(Instruction) Copy out the material verbatim, starting at the line that contains "at (23, 43)." and ending with the line that contains "I want to click on sheet", both of those lines included.

Text and element location records:
_ _ _

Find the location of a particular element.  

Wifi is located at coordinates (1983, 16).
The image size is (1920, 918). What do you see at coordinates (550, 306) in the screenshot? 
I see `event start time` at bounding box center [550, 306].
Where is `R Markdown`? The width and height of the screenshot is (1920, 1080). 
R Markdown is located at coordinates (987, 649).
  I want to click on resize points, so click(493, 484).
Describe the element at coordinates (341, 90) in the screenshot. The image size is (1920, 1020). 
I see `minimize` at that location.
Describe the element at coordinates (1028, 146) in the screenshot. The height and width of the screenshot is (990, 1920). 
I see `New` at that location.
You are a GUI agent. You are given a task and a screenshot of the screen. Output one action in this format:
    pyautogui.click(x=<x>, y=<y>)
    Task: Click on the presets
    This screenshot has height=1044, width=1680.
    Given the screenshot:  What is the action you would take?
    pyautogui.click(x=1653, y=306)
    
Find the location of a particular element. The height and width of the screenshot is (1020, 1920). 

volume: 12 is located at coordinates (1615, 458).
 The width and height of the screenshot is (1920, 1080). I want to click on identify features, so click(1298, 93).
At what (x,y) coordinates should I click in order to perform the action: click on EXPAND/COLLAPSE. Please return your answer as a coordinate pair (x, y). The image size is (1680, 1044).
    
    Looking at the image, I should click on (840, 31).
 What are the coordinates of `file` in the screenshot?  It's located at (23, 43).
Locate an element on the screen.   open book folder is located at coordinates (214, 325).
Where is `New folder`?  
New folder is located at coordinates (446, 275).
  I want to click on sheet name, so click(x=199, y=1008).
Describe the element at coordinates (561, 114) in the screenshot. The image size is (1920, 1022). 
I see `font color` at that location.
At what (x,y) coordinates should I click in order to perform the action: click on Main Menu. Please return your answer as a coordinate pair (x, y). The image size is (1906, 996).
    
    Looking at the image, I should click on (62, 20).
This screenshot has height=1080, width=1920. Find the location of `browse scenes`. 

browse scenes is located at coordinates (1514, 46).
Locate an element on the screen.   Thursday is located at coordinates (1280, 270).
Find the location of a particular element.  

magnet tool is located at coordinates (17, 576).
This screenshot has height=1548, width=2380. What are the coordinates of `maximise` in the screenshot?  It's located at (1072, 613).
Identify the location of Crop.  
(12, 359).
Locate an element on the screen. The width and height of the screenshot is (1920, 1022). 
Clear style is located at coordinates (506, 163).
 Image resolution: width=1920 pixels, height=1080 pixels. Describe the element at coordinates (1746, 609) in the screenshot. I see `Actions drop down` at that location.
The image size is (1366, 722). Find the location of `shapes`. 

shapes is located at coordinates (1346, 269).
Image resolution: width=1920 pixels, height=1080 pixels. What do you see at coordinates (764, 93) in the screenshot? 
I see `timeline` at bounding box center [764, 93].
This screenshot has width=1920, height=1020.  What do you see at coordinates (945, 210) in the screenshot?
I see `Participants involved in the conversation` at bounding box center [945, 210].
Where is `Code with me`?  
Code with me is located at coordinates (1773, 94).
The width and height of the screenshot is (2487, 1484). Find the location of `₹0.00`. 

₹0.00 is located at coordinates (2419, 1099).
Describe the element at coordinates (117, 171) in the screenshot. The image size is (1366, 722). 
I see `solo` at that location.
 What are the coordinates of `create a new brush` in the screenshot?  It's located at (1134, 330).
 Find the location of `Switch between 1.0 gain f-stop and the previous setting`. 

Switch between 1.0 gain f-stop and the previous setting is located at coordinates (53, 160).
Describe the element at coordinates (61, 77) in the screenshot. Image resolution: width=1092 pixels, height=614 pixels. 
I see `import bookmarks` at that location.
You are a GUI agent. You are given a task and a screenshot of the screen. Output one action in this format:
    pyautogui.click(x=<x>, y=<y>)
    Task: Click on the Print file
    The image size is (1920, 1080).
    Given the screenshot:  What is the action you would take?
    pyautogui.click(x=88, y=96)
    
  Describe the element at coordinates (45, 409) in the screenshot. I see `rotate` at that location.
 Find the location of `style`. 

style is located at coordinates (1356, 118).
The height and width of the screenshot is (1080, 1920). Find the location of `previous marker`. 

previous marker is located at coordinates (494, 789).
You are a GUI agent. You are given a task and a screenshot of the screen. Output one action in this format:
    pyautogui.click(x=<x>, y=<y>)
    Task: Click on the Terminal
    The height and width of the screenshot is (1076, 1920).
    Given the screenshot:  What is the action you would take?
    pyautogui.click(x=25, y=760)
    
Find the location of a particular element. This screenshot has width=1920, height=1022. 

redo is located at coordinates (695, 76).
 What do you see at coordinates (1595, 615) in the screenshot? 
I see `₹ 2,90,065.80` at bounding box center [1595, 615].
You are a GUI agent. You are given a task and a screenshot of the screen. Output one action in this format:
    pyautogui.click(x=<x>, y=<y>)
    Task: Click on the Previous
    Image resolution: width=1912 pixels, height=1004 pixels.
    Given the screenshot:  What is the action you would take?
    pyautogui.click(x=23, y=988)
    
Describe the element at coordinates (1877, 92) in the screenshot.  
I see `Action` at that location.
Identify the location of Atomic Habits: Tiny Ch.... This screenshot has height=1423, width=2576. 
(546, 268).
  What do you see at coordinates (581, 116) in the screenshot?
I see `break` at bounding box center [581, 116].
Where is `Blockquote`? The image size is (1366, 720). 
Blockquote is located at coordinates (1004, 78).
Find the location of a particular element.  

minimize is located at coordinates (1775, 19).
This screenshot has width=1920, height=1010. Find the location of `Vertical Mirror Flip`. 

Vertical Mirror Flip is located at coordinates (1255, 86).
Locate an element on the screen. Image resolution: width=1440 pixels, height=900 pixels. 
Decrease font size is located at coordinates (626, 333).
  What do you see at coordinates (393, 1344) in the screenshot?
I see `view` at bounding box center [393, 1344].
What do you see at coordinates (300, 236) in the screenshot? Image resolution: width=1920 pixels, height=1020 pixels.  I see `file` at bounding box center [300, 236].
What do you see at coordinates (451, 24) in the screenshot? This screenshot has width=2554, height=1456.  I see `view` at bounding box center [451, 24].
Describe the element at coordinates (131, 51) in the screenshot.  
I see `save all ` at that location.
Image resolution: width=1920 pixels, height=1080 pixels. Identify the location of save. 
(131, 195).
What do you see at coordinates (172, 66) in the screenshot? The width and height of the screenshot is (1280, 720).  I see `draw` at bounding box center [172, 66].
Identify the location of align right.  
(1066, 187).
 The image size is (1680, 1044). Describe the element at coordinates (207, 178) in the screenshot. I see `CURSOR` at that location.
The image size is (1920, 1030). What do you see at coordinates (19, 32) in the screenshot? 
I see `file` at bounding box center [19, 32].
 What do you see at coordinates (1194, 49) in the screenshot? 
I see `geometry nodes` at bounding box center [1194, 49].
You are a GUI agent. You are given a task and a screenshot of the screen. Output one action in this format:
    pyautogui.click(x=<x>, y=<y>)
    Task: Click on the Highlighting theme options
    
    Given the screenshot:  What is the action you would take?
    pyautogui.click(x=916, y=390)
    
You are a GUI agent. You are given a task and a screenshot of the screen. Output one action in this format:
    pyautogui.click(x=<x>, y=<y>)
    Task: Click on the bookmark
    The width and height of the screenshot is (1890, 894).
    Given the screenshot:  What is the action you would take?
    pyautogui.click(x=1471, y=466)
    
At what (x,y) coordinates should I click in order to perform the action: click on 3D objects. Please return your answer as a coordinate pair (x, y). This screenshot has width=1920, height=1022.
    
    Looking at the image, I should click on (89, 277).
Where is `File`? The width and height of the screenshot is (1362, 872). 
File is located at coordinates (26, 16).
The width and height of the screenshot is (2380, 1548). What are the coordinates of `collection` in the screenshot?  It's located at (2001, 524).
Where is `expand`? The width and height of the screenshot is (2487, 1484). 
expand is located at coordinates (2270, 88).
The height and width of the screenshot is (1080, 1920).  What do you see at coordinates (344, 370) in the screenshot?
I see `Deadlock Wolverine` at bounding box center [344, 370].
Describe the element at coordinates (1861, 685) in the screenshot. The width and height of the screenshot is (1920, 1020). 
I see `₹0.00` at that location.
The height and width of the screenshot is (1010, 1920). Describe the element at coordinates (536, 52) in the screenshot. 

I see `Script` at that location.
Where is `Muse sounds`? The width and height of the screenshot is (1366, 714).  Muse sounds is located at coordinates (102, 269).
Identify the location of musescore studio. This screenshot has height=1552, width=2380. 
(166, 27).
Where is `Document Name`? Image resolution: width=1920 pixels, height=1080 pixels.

_ _ _

(The solution)
 What are the coordinates of `file` in the screenshot?  It's located at (23, 43).
Locate an element on the screen.   open book folder is located at coordinates (214, 325).
Where is `New folder`?  
New folder is located at coordinates (446, 275).
  I want to click on sheet name, so click(x=199, y=1008).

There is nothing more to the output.